This week the Portuguese government announced the deadline for this fast-track residency programme has been extended from July 2021 to January 2022. This applies to properties bought in Lisbon, Porto and coastal areas such as the Algarve, while those in low-density regions — or the Azores and Madeira — will still qualify next year.
The golden visa allows applicants and their families to work, live and study in Portugal and spend more than the two 90-day periods per year in the Schengen zone that British citizens now face. Since becoming non-EU nationals, Britons can apply for the visa, but with coronavirus flight restrictions likely until the summer the clock is still ticking for anyone keen to decamp to Portugal’s laid-back beach towns or fashionable cities.
“There will only be a narrow window of opportunity for buyers to get out and view properties before putting in an offer by October — allowing two to three months for the purchase to go through,” says Charles Roberts of Fine & Country estate agency in Lisbon.
“The alternative to buying a standalone villa in Lisbon is a ‘touristic property’ that will still qualify for the golden visa scheme after this year, such Marinha Prime [a contemporary development close to the beaches of Cascais; properties from €580,750] or in Authentic Bicas Comporta [a rustic-style development in the surfing village of Comporta, about 1.5 hours south of Lisbon; properties from €250,000].”

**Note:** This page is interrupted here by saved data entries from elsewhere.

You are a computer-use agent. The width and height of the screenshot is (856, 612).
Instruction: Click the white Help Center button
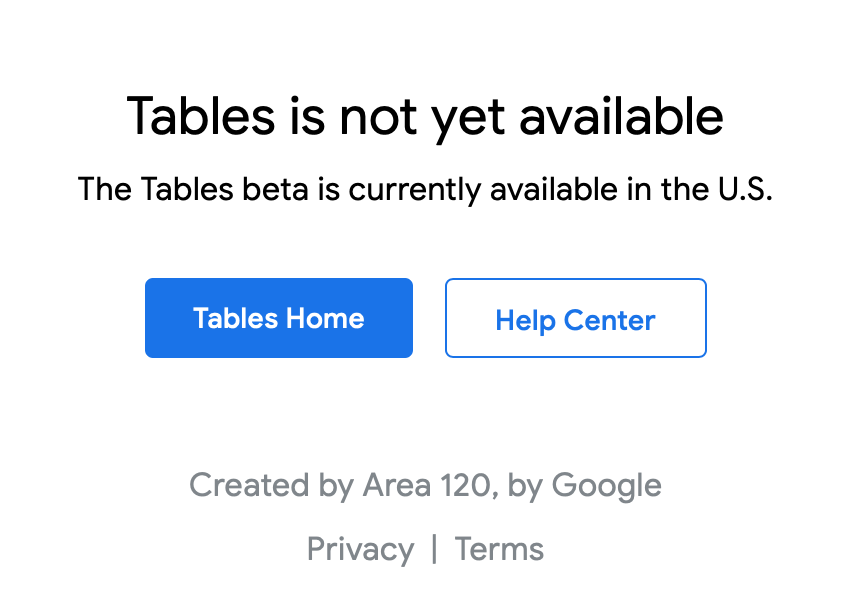[x=575, y=318]
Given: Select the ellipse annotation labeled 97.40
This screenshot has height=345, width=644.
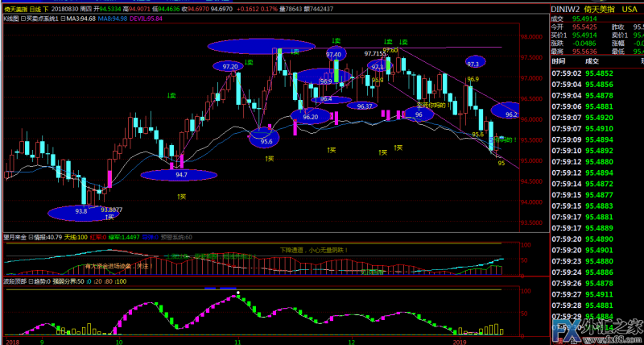Looking at the screenshot, I should tap(334, 54).
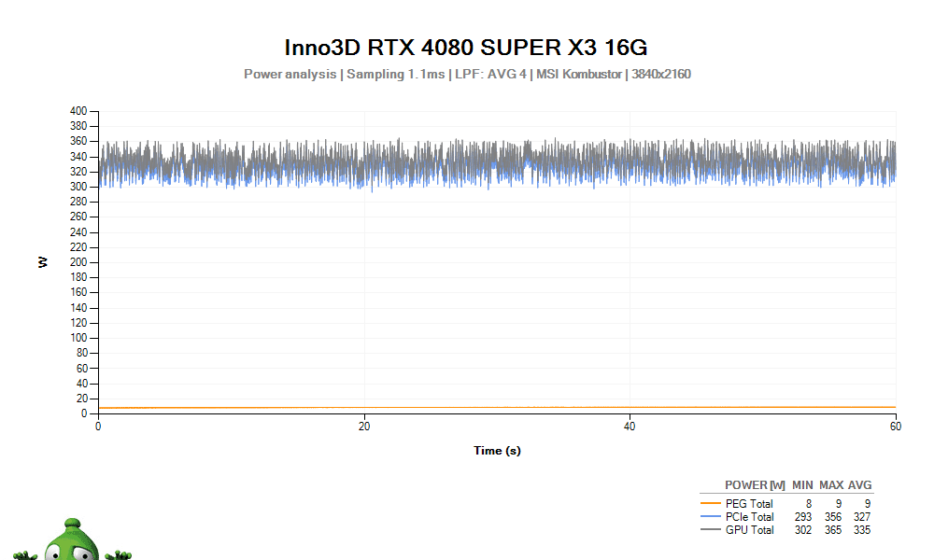Click the blue PCIe Total legend line
Screen dimensions: 934x560
point(711,517)
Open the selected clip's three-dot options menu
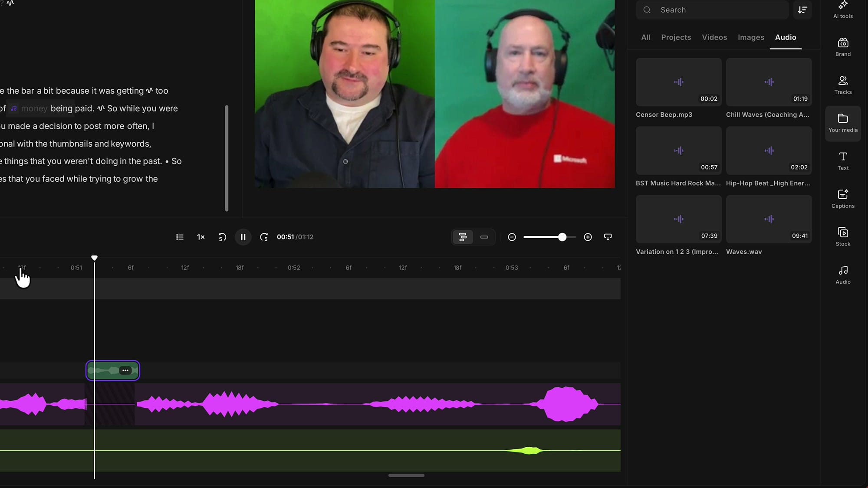Viewport: 868px width, 488px height. [x=125, y=370]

David Finlay and his wife, Tanya, from London, chose to establish a start-up and to raise their toddler in Lisbon because of its culture, pace and innovation. They purchased a two-bedroom apartment at Martinhal Residences, in the waterfront district of Parque das Nacoes, with family-friendly parks, services and an international school. Similar properties start from €650,000.
“With English widely spoken and a vibrant expat community, Lisbon was the ideal choice,” says David, 47. “For residency, the golden visa is the most simple and time-efficient, and comes with longer-term options to apply for EU citizenship.”
If you are not in a hurry to move then consider areas that will still qualify next year, suggests Frederico Mendoca of Cluttons Portugal. South of Lisbon in the Alentejo region is Alcacer do Sal, a medieval village on the Sado River. “It’s 60 per cent more affordable than Lisbon, but also near Comporta. As a low-density area, the visa entry point is €280,000,” he says. The agent is selling two-bedroom units in a condo development, with a concierge service and on-site amenities, from €280,000.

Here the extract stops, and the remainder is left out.